▸ **TASK STATEMENT**
Starting with the first line and ending with the last, copy the entries word for word.

▸ **DATA EXTRACT**
#####

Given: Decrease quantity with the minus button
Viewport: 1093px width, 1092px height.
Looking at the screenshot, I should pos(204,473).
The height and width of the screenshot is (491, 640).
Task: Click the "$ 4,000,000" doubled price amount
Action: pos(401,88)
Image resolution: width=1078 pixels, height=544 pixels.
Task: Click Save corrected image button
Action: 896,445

#####

▸ **RESULT OF THIS TASK**
Given: Decrease quantity with the minus button
Viewport: 1093px width, 1092px height.
Looking at the screenshot, I should pos(204,473).
The height and width of the screenshot is (491, 640).
Task: Click the "$ 4,000,000" doubled price amount
Action: pos(401,88)
Image resolution: width=1078 pixels, height=544 pixels.
Task: Click Save corrected image button
Action: 896,445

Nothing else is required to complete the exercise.